One of his favourite things to do was post the tokens into the slots in Connect Four. It still is, and I have to hide the game to save meltdowns. It only comes out at very special times for him now.

The next step was to get some blood tests done and wait to hear when our diagnosis appointment would be. That took months to happen. In the meantime, we set to organising early intervention and speech therapy for our boy, as we were told we didn't need a diagnosis to get started. We were lucky enough to get plugged in to services in a relatively short time. It was good because it allowed us to focus on helping our boy rather than the frustration we felt at having to wait for a formal assessment. Because regardless of what the final diagnosis was, his needs had become obvious, and would remain the same.

At this point, I feel that my journey had begun the slow transition from shock and grief to sadness and acceptance.
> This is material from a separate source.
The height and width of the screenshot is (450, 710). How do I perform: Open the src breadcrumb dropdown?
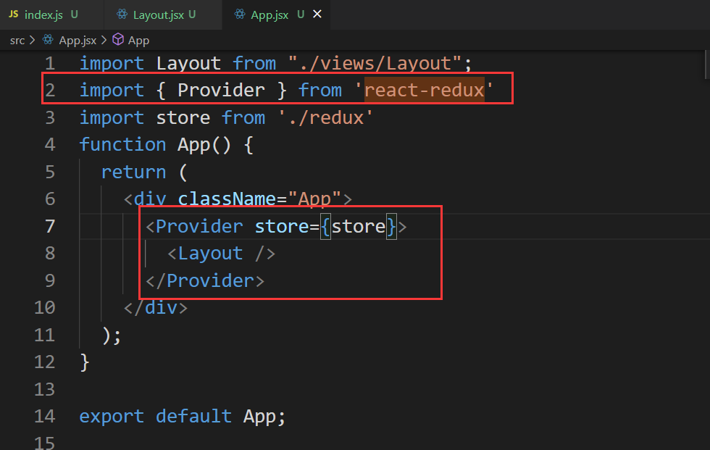(17, 40)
I still grieved, but having a more solid picture of the situation allowed me to move on from the dizzying confusion of limbo land. My son was somewhere 'on the spectrum'. I had new bearings now, so it was time to strike out on a different path. One that has, so far, turned out to be more colourful than I imagined.



  1. This was heart-wrenching for me to read, and I imagine it will be for a lot of us. It still startles me when I read someone's story and see pieces of our journey reflected in each. Autism moms have a special sisterhood, no doubt about that. Thanks for sharing such a personal, painful part of your story.

  2. Thank you so much for reading :). It is really comforting to know that there are other people who understand - really understand - those emotions that whirl around when life throws something like this at you.